Text excerpt:
-- START --
Factors influencing larger span of management.
1. Work performed by subordinates is stable and routine.
2. Subordinates perform similar work tasks.
3. Subordinates are concentrated in a single location.
4. Subordinates are highly trained and need little direction in performing tasks.
5. Rules and procedures defining task activities are available.
6. Support systems and personnel are available for the managers.
7. Little time is required in non-supervisory activities such as coordination with other departments or planning.
8. Managers' personal preferences and styles favor a large span.

===Tall versus flat structure===

- Tall - A management structure characterized by an overall narrow span of management and a relatively large number of hierarchical levels. Tight control. Reduced communication overhead.
- Flat - A management structure characterized by a wide span of control and relatively few hierarchical levels. Loose control. Facilitates delegation.

===Centralization, decentralization, and formalization===
Decision making processes are chosen depending on what decision is being made.
- Centralization - The location of decision-making authority near top organizational levels.
- Decentralization - The location of decision-making authority near lower organizational levels.
- Formalization - The written documentation used to direct and control employees.
-- END --
Supplied records:
-- START --
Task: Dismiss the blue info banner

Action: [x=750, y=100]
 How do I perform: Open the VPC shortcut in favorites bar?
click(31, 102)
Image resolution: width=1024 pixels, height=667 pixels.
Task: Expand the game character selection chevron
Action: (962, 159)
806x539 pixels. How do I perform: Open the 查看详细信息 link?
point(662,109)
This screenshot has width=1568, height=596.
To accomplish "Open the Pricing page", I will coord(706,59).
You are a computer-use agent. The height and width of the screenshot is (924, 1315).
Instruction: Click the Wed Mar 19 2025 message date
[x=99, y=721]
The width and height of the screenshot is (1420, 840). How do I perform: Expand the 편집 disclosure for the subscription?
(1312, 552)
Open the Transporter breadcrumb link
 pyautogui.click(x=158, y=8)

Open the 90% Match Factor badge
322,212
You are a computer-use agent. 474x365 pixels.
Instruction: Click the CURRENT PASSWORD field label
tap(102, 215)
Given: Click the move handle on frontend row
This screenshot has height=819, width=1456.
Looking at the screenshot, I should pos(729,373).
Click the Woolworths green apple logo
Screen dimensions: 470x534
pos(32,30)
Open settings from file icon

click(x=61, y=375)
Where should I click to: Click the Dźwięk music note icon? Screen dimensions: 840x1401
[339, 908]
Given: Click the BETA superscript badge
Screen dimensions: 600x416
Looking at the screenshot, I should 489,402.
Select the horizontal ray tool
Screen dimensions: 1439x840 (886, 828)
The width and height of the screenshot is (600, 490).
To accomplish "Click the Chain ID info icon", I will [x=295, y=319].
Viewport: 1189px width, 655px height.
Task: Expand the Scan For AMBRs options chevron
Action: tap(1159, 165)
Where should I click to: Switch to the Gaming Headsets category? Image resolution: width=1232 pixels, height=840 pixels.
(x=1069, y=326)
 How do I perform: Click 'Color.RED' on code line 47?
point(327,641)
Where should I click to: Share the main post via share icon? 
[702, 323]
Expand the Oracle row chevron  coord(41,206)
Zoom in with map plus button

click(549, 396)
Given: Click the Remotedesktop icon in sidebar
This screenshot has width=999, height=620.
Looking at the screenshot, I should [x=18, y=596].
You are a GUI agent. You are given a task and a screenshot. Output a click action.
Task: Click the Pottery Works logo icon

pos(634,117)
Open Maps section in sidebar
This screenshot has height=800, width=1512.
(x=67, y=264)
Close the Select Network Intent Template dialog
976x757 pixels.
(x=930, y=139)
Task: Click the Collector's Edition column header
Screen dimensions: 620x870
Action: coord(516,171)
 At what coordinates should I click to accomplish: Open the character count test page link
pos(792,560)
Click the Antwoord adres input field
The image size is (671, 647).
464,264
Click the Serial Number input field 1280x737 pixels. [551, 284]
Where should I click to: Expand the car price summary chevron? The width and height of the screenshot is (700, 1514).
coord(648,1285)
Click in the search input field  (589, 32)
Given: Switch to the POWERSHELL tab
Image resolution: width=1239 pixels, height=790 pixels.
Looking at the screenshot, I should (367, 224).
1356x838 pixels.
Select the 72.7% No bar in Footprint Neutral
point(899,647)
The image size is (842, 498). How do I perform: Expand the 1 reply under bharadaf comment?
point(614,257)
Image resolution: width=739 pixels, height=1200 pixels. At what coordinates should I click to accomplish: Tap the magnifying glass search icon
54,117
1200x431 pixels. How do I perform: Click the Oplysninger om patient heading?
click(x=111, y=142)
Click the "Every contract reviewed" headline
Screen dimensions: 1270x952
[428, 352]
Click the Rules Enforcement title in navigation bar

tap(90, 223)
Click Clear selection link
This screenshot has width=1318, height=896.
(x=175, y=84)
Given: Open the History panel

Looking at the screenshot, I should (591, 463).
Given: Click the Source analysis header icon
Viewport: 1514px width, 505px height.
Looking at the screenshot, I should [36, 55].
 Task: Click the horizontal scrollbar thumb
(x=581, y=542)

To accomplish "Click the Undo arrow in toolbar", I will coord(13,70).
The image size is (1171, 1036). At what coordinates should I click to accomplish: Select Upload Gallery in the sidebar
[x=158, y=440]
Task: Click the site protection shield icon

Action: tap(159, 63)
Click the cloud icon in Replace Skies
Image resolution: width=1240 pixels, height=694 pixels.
-- END --
To do:
**A)** Answer these questions using the management text:
(i) What kind of control does a tall structure have?
(ii) Under decentralization, where is decision-making authority located?
(iii) How does the text define formalization?
**B)** Echo everything in the rows from the line containing "806x539 pixels. How" down to the line containing "I will coord(706,59).".
The rows are unrelated to the management text.

Task responses:
**A)**
(i) Tight control.
(ii) Near lower organizational levels.
(iii) As the written documentation used to direct and control employees.

**B)**
806x539 pixels. How do I perform: Open the 查看详细信息 link?
point(662,109)
This screenshot has width=1568, height=596.
To accomplish "Open the Pricing page", I will coord(706,59).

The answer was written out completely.